Is there any impact to the Lucee that we are currently using? if yes, please suggest the mitigation steps.
Are there any process to identify whether we have impacted?

OS: Ubuntu 18
Java Version: Java 11, inbuilt Lucee provided one.
Tomcat Version: Tomcat9
Lucee Version: 5.3.6.61

I have found the below log4j jar files in the lucee server:
/opt/lucee/tomcat/lucee-server/bundles/log4j-1.2.17.jar

Thank you,
Madhusudhana

Zackster · December 15, 2021, 12:44pm

did you read the other threads on the topic first?

https://lucee.daemonite.io/t/log4j-zeroday-vulnerability/9322/26

https://lucee.daemonite.io/t/lucee-is-not-affected-by-the-log4j-jndi-exploit-cve-2021-44228/9331/24

madhu.peyyala · December 15, 2021, 1:04pm

Thanks for the quick response.
Yes Zackster i have looked into those posts.
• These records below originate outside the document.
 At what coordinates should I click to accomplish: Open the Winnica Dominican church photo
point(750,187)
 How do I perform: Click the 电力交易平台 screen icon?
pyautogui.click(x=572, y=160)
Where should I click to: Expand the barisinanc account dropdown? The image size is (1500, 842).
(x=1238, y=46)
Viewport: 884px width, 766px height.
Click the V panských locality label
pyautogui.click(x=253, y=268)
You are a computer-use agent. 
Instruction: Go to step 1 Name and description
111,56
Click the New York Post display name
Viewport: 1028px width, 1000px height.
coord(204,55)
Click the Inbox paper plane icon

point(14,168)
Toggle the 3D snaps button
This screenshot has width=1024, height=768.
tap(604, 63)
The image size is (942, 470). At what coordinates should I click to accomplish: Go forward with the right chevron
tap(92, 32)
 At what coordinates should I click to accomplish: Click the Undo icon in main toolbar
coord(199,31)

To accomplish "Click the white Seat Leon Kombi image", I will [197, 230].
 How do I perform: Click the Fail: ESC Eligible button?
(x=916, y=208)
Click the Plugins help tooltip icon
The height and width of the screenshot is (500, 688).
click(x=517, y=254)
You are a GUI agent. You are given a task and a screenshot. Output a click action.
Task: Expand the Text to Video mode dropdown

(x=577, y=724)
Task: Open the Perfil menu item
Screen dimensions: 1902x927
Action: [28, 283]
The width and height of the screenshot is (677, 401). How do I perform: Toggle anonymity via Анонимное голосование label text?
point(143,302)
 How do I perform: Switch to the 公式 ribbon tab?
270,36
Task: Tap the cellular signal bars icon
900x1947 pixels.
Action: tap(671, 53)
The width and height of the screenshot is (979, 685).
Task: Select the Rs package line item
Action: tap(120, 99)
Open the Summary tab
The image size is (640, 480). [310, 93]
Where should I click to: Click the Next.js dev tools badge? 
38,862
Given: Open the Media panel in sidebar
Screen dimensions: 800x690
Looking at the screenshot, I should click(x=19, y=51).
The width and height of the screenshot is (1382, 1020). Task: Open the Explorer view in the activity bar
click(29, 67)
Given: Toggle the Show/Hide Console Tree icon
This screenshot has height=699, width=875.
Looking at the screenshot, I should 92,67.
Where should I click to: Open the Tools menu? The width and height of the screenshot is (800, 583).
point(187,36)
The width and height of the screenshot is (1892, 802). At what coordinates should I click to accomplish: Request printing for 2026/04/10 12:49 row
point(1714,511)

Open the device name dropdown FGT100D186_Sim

From that i understand there is no impact with cve-2021-44228 as lucee is using log4j-12.17. Correct me if i understand differently.
But i didn’t find any article/post on cve-2021-45046. The organisation need a verdict from the Lucee side to believe that there is no impact with both cve-2021-44228, cve-2021-45046.
Hope you got me.

Thanks,
Madhusdhana

Zackster · December 15, 2021, 1:07pm

CVE-2021-45046 also applies to log4j 2, that’s also not an issue for Lucee

madhu.peyyala · December 15, 2021, 1:10pm

Thanks Zackster for confirming!!!

madhu.peyyala · January 10, 2022, 10:56am

Hi Zackster,
Is there any impact or anything to be taken care w.r.t CVE-2021-44832?
Thanks,
Madhusudhana

bdw429s · January 10, 2022, 8:35pm

Lucee does not use a JDBC Appender in the default configuration, so unless you’re using custom Log4j settings, I wouldn’t think you’re vulnerable.